### WHAT THE TASK REQUIRES
From the line with "[Healthcare Packaging Fall" through the line with "Recyclability (571, 1487)", inclusive, return each line of the data below exactly and leave the rest out.

### SUPPLIED MATERIAL

----------------------------------------

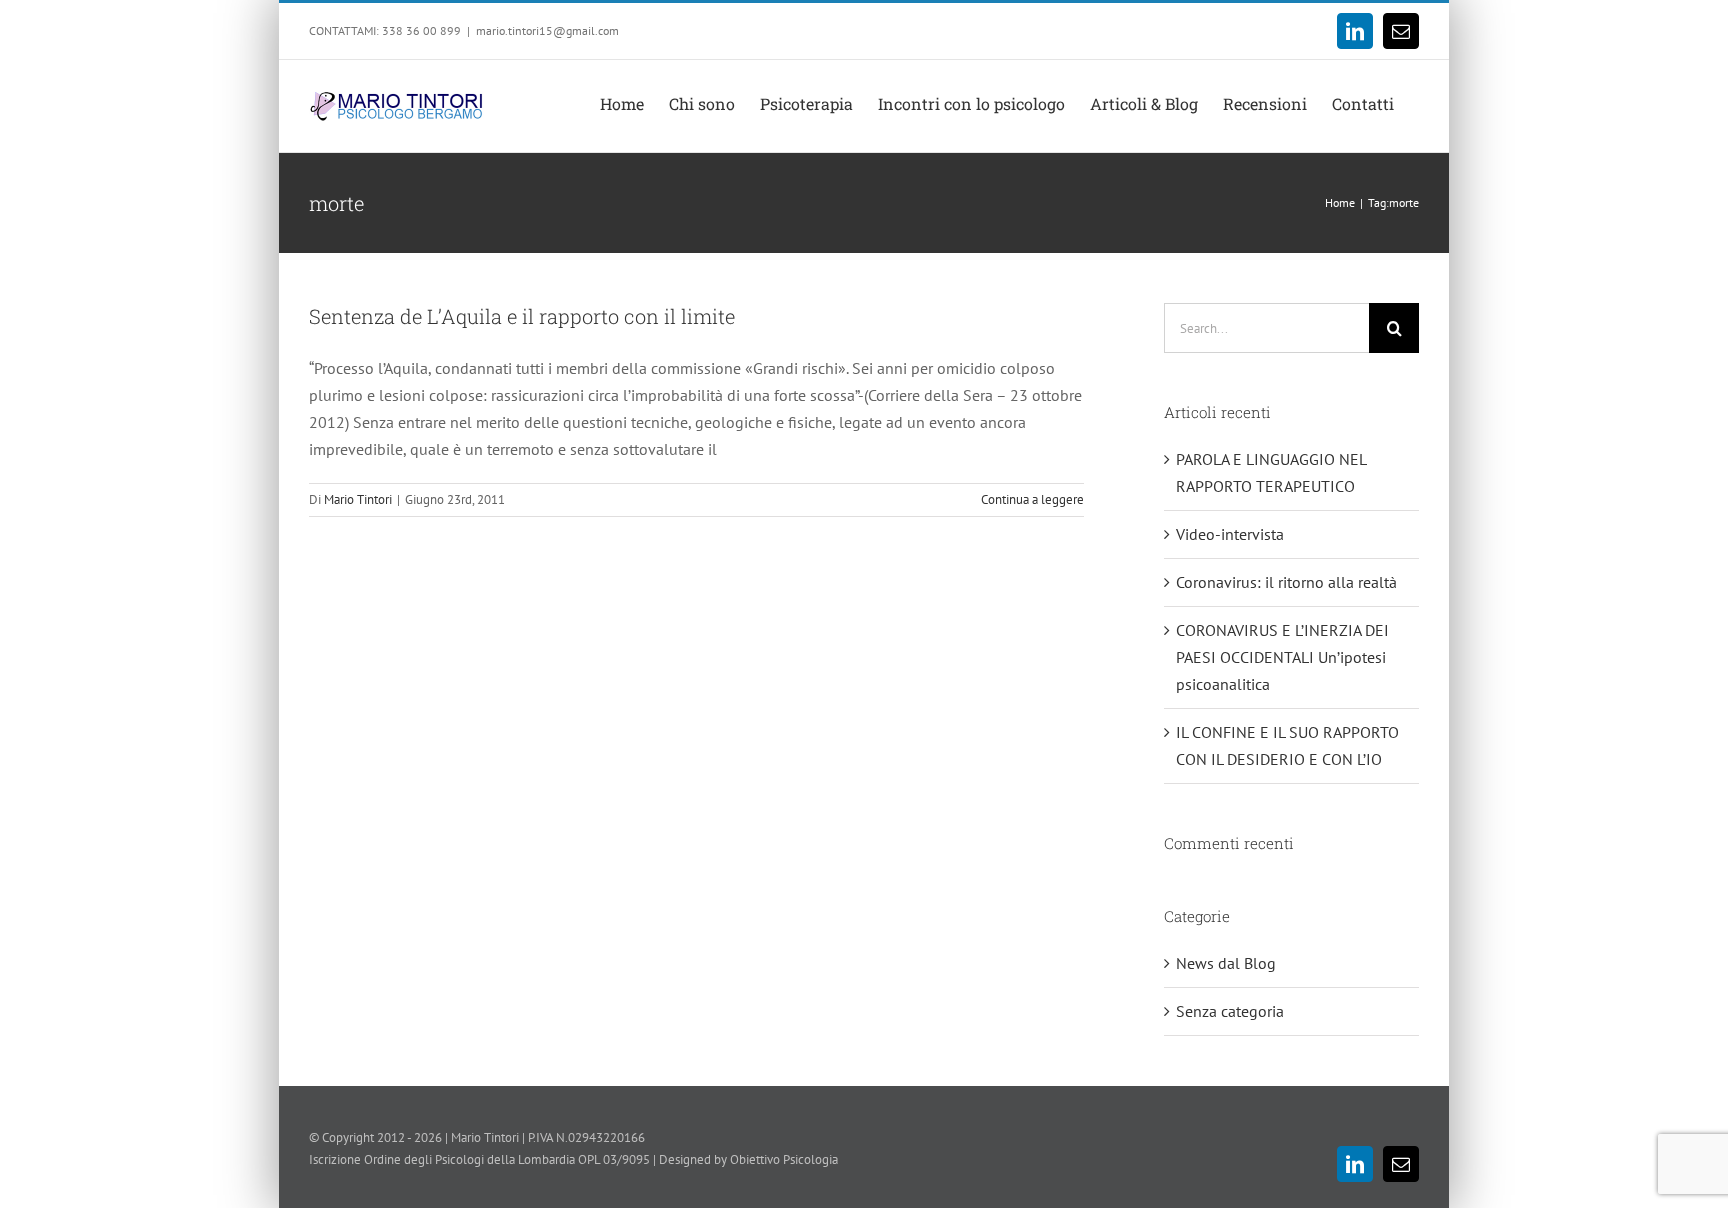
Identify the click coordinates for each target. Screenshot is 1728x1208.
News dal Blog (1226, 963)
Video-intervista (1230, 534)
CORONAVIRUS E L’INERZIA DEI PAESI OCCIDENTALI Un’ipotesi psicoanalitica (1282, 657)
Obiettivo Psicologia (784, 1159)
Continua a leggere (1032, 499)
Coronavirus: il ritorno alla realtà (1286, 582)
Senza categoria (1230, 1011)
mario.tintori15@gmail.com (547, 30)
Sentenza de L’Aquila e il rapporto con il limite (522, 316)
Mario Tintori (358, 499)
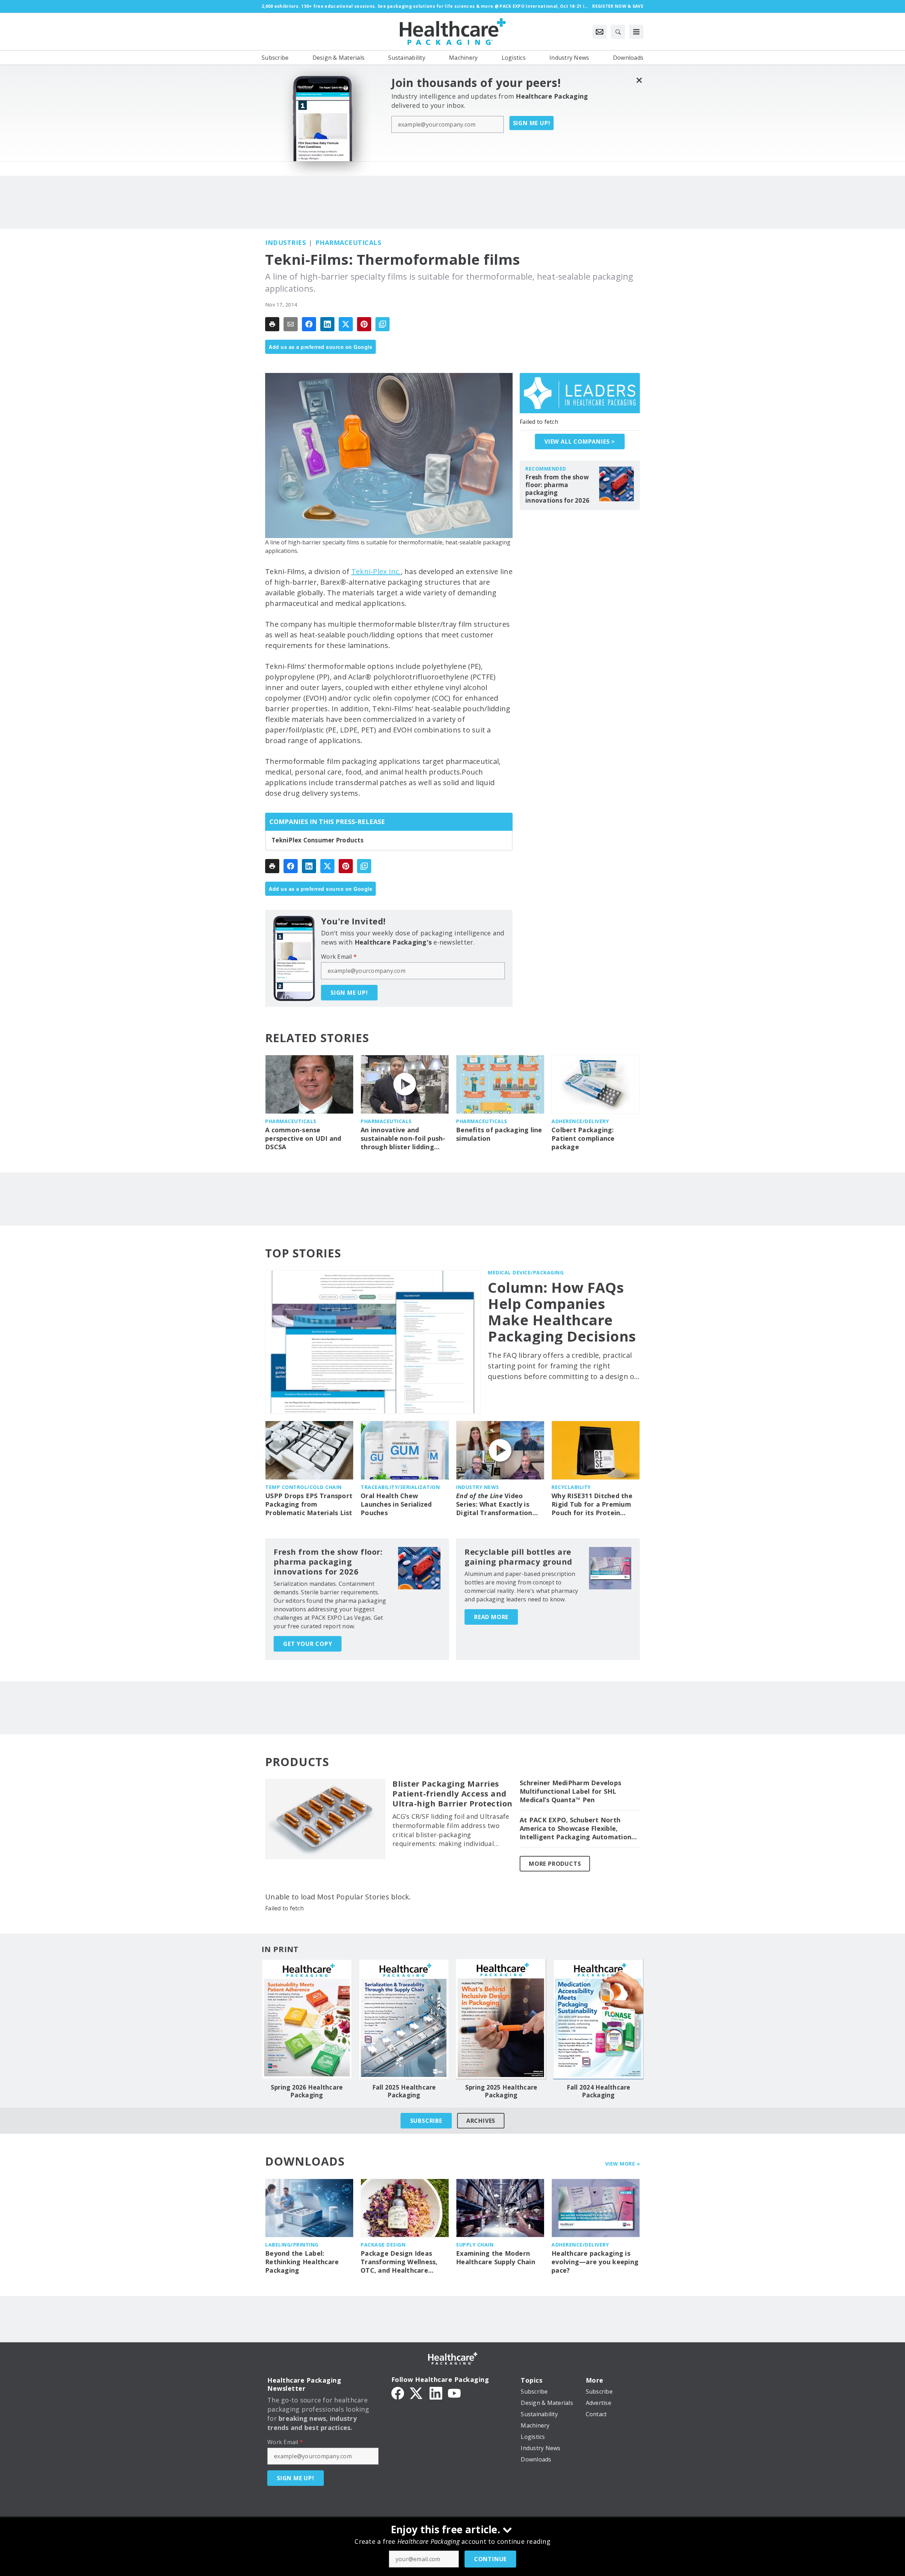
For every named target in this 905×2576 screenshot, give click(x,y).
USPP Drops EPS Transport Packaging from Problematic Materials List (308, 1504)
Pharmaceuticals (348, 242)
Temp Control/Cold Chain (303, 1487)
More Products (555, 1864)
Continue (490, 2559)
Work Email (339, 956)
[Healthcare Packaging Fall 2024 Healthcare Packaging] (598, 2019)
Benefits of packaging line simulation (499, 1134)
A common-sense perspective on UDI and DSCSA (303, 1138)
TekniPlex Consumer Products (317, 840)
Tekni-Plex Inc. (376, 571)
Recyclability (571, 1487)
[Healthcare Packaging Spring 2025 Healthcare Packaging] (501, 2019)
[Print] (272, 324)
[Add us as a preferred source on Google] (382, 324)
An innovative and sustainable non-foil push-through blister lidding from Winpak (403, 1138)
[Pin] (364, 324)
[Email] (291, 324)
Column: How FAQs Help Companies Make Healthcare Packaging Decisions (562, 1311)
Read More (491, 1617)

----------------------------------------

### EXPECTED OUTPUT
[Healthcare Packaging Fall 2024 Healthcare Packaging] (598, 2019)
Benefits of packaging line simulation (499, 1134)
A common-sense perspective on UDI and DSCSA (303, 1138)
TekniPlex Consumer Products (317, 840)
Tekni-Plex Inc. (376, 571)
Recyclability (571, 1487)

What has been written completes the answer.